They accepted Elijah's challenge. After they built their altar and placed a sacrifice upon it, they shouted and leaped about the altar from morning until noon--but were unable to rouse Baal in order to bring down fire. So Elijah helpfully suggested, "You'll have to shout louder than that ... to catch the attention of your god! Perhaps he is talking to someone, or is out sitting on the toilet, or maybe he is away on a trip, or is asleep and needs to be wakened!" (1 Kings 18:27 (TLB))

Elijah, of course, was employing sarcasm on behalf of the Lord and I am sure it was not well received by the prophets of Baal. Was Elijah out of order? I doubt it. In fact, these comments were quite likely inspired and motivated by Yahweh, whose rightful position as the living God was being declared in high definition THX surround-sound to Israel. God can defend his name any way he chooses and if it involves mocking false gods, it is unquestionably correct. I do not plan to dispute this point with Him.

So, what is my point? The godly or ungodly attributes and outcomes of my words are most often contingent upon the motivation and alignment of my heart. If my heart and words are in alignment with the leading of God's spirit they will minister life and truth, albeit, sometimes even spirit led truth is painful (witness the history of God's declarations to Israel). But what will be the nature of my words and their effect if I am led by fear, or anger for being unjustly treated, or by a desire for revenge, or by my contempt for another? In this case, it does not matter what communication mode I choose; the results will be harmful.

My summary principle is this: I try to ask God to help me examine the motivation of my heart before I speak. Yes, then even cynicism and sarcasm could be productive as opposed to harmful--if it is Spirit-led. This principle, by the way, falls into the one percent exception to the Exceptions Principle.

The Spirit of the Lord is Upon Me...

Barring your next Mount Carmel showdown, cynicism and sarcasm are usually neither appropriate nor fruitful. Even in their etymological roots, they are violent forms of speech. Whatever the reason I might use them, they are usually not effective communication tools to build what God wants to establish in my life and they do not speak his will into the lives of others. By design, they avoid addressing the real issues and create mixed messages. The hearer is usually asking, “Did he really mean what he just said? Was there a hidden message for me in his dark humor? Are things really as bleak as he just suggested they are, or was that supposed to be funny? Can I believe him? Can I entrust him with a role in ministry or leadership--without worrying that he will often needlessly confuse and offend others?” Chaos and confusion are not of God. Neither are we to be ministers of these.

* * * * * * *

**PROBLEM REQUIREMENTS:**
Please resume the text on sarcasm and cynicism from the point where it stops.

* * * * * * *

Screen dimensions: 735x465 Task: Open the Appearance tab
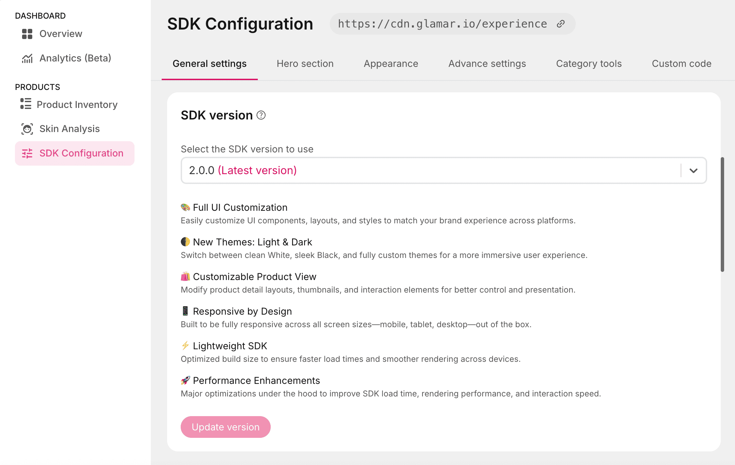point(391,64)
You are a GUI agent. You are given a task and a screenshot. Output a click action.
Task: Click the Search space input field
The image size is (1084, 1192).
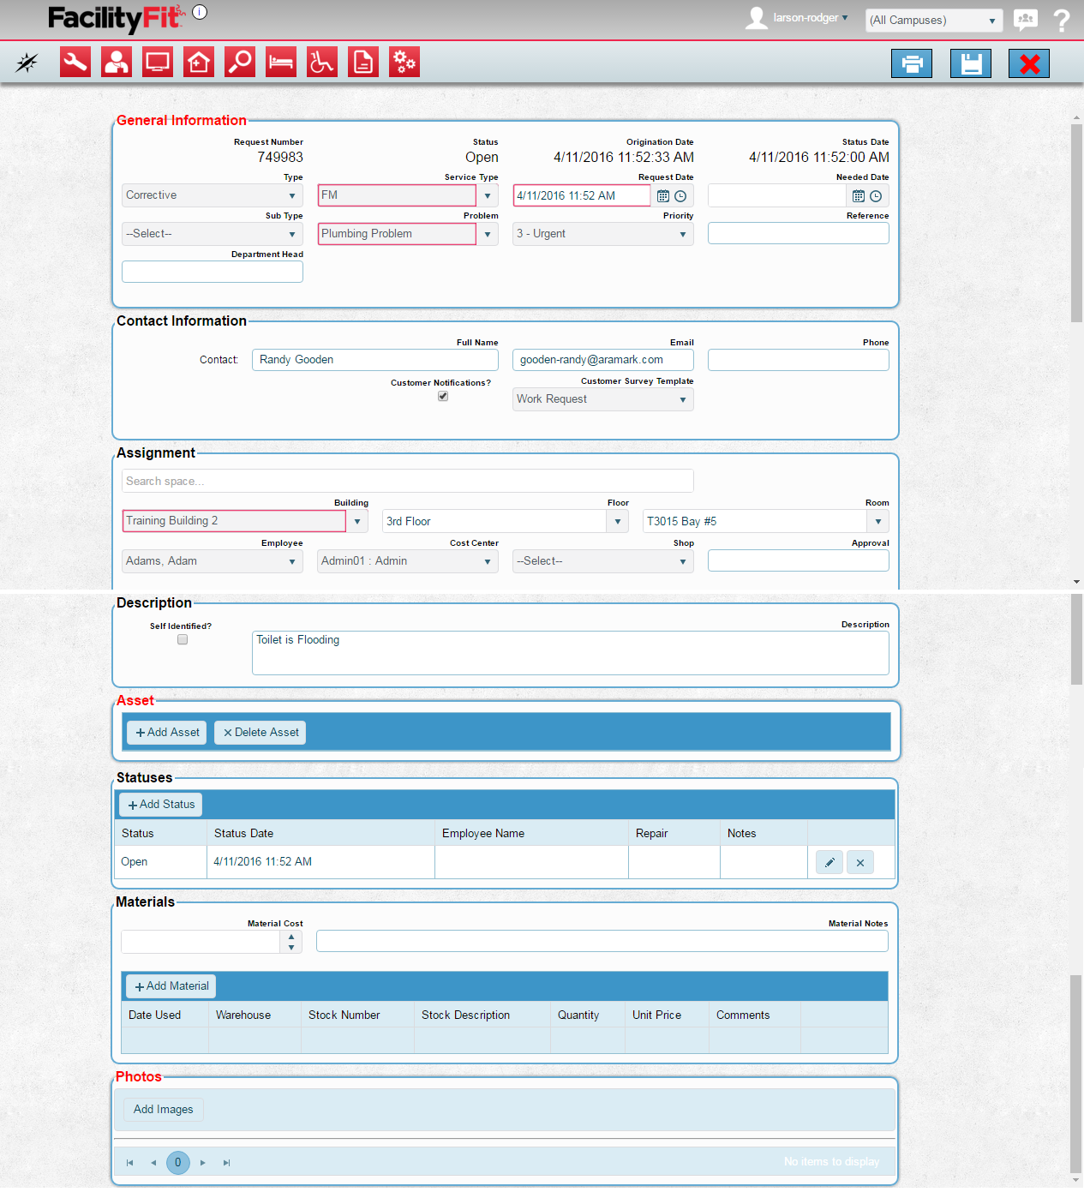[407, 482]
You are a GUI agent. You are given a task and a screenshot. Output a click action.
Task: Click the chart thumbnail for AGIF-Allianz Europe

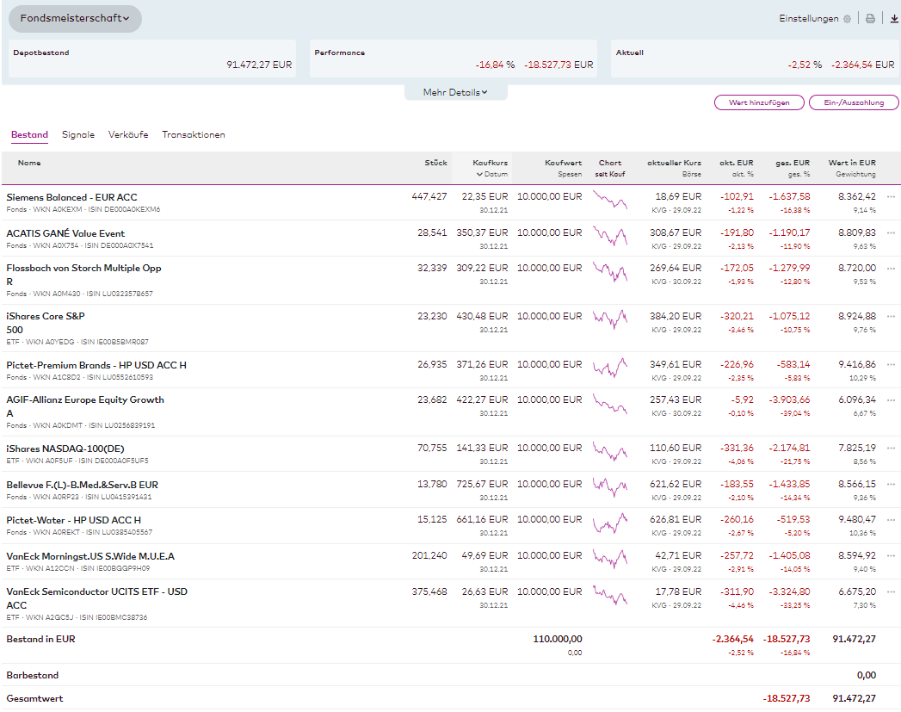pos(610,404)
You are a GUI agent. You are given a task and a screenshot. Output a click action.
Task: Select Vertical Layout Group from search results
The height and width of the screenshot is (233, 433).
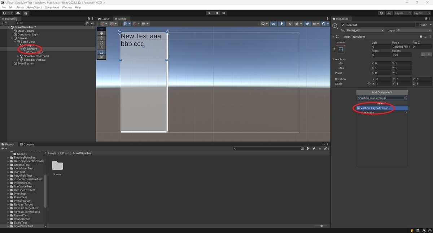[x=373, y=108]
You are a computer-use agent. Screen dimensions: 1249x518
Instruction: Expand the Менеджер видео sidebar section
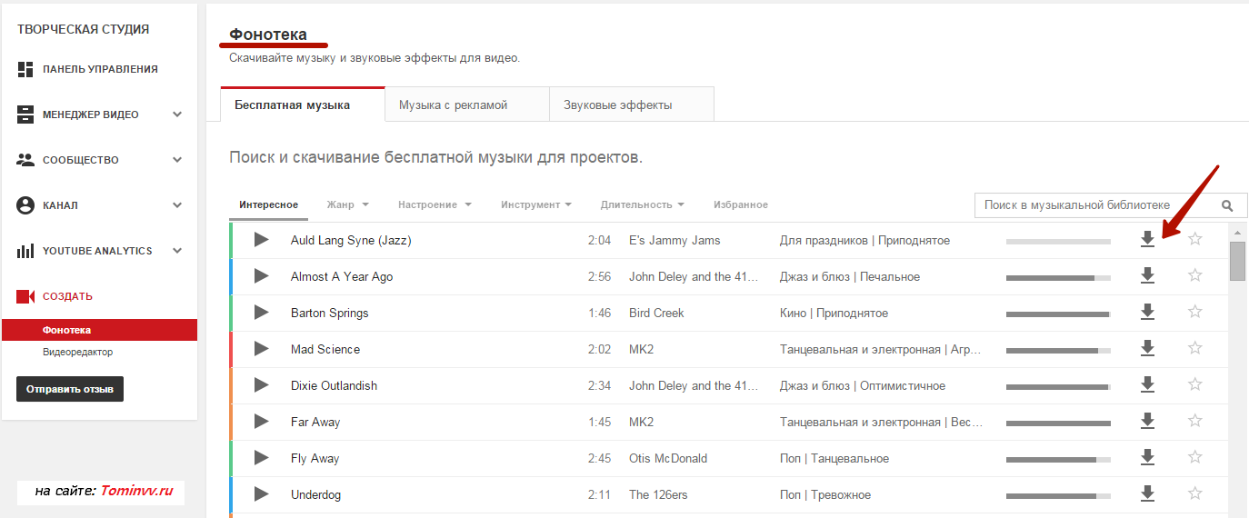click(x=177, y=115)
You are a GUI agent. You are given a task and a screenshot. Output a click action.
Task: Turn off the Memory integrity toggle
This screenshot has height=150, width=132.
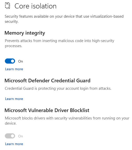click(10, 61)
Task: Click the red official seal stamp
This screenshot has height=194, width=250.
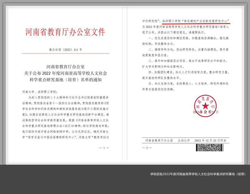Action: coord(205,105)
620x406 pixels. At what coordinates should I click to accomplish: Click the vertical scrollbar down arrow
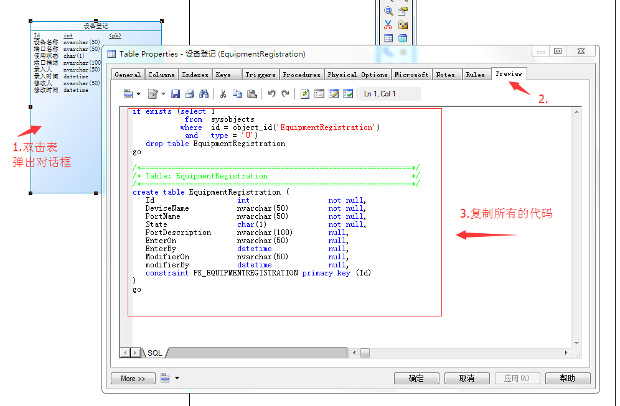point(576,343)
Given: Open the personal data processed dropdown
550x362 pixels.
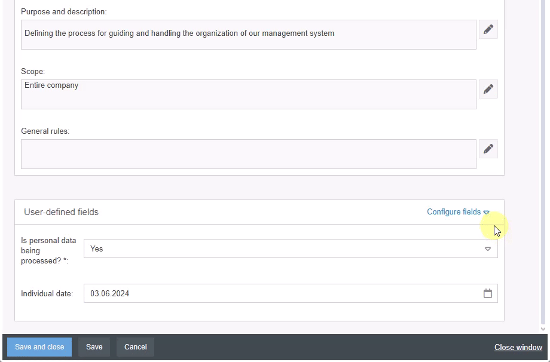Looking at the screenshot, I should [291, 249].
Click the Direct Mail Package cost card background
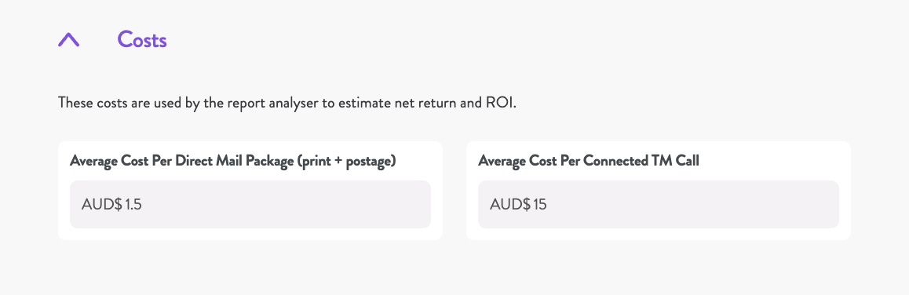The width and height of the screenshot is (909, 295). tap(250, 233)
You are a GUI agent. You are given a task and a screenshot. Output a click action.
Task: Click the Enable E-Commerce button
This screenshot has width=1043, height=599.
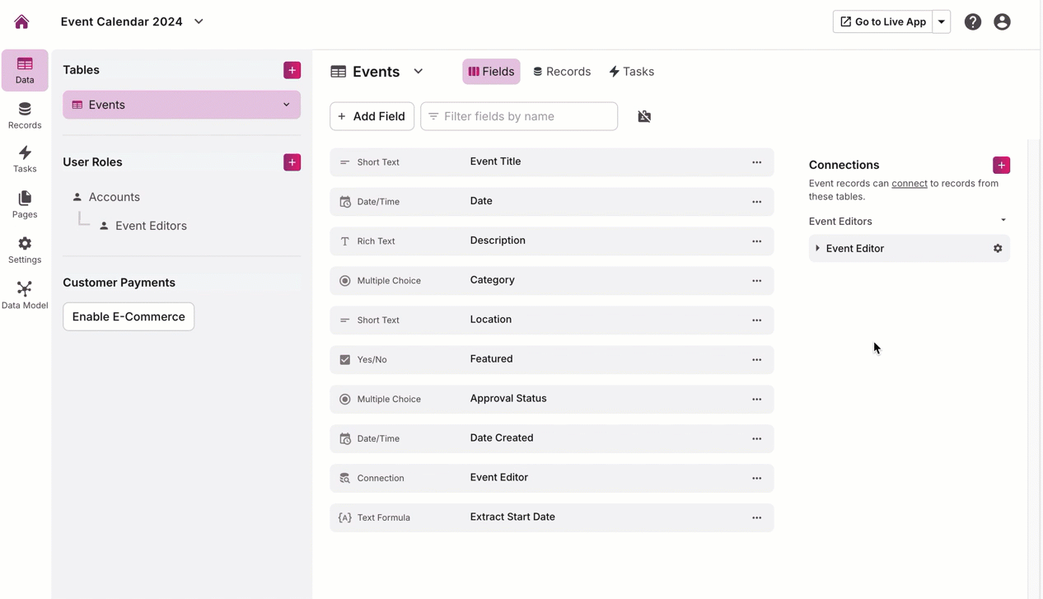click(129, 316)
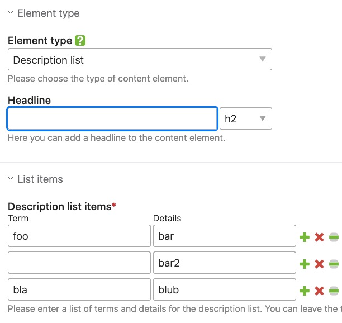
Task: Focus the Headline text field
Action: tap(112, 118)
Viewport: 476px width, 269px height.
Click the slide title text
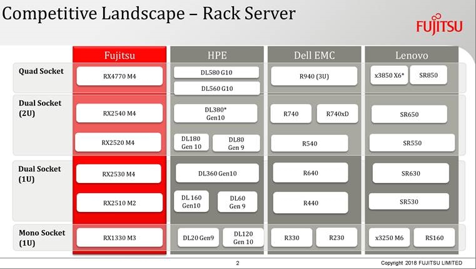(149, 14)
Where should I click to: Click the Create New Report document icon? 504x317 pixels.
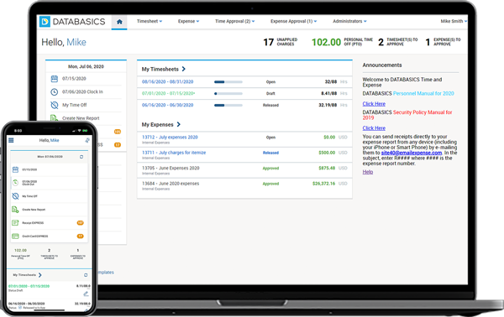pyautogui.click(x=54, y=118)
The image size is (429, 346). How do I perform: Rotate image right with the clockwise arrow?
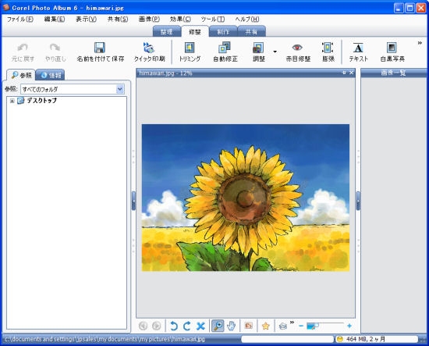[x=187, y=326]
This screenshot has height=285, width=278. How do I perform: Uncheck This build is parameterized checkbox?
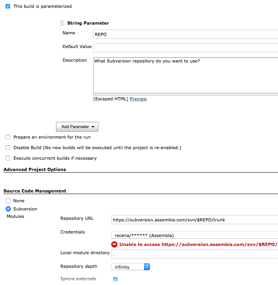(x=8, y=6)
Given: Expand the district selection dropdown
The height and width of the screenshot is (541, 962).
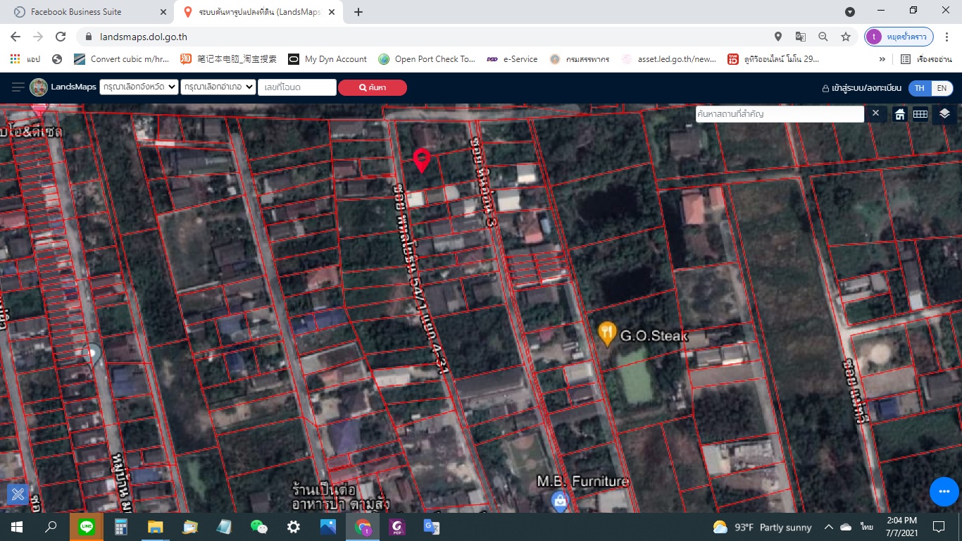Looking at the screenshot, I should 218,87.
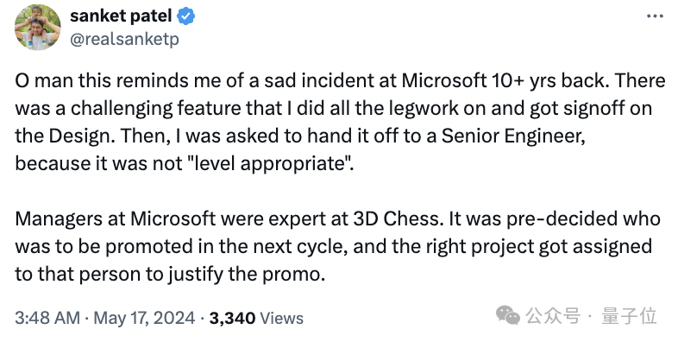Open the sanket patel display name

121,16
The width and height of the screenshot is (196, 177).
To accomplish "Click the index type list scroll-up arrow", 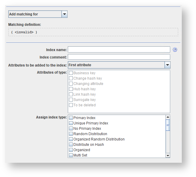I will [x=168, y=117].

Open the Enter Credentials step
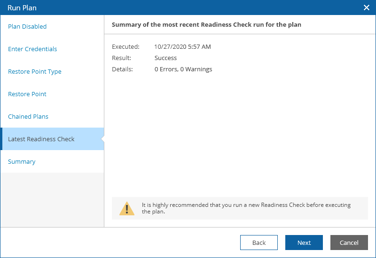tap(32, 49)
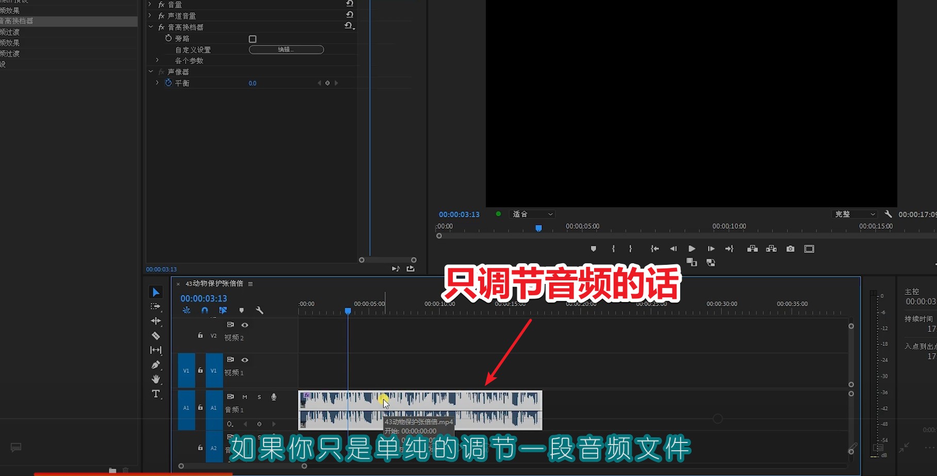Screen dimensions: 937x476
Task: Toggle visibility eye for 视频 2 track
Action: (245, 325)
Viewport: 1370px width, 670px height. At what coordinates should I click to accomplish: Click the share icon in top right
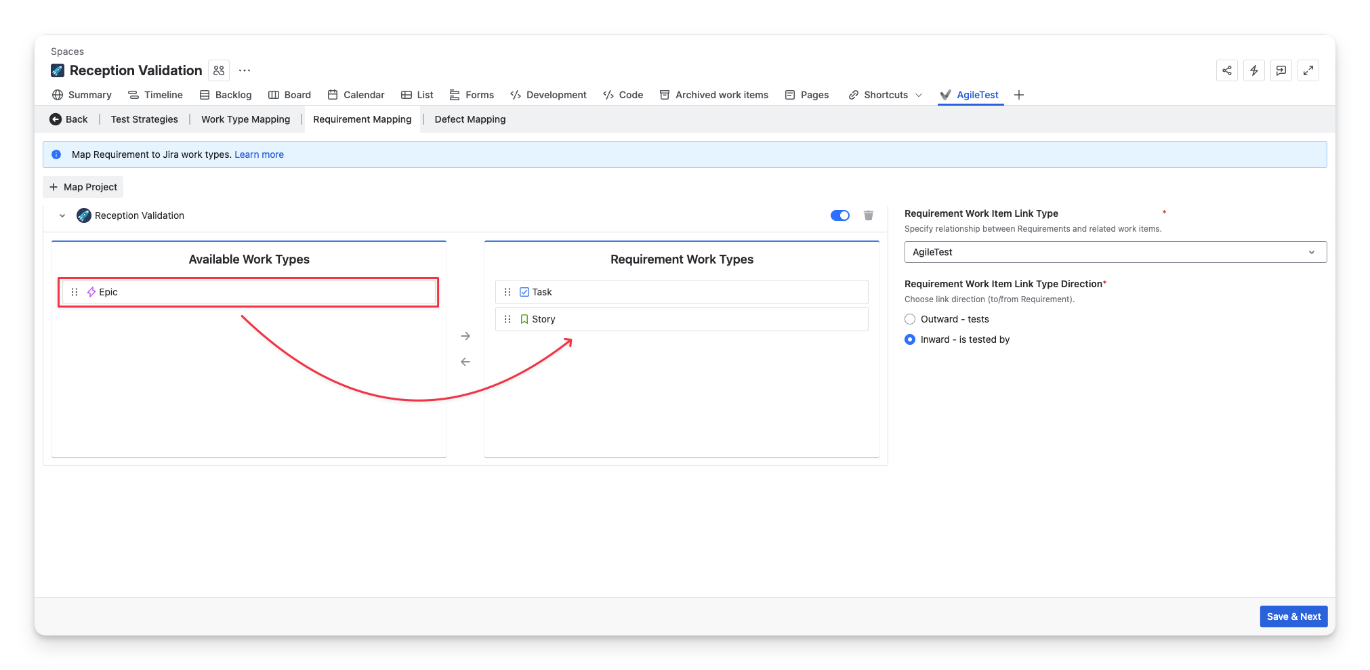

* * * * * * *

**RESPONSE AREA:**
It is already a great challenge to assure that the right message is being sent when using direct, sincere forms of communication, much less adding these darker, mixed forms. There are many wounded souls inside and outside the Church, who are easily hurt or misled by mixed communication; for these-- the afflicted, the broken hearted, the captives, the prisoners, those who mourn, the faint of heart--our hearts and the words of our mouth must be tender and full of love, of light and not darkness. And for this we are being “...held accountable...”

My Prayer: Lord, make me aware of the motivations of my heart and the devices that undermine the work of your Spirit in me and others. You have called me to give myself for others and not to insulate, separate, tear and bite. Show me where cynicism or sarcasm has invaded my mind and deliver me from resorting to these destructive forms of compensation and defense. Help me face into my trials. Continue to change me so that I manifest your love, power and truth. Give me grace and strength to speak forth peace while the storm rages about me. It is you alone who establishes in me the desire to speak forth your love and compassion in the face of railing and being spurned. When my natural eyes see only disappointment and pain, take me beyond natural sight to minister hope and faith. By your Spirit I will speak truth, life, hope, encouragement and renewed vision. I ask this in Jesus’ name. Amen.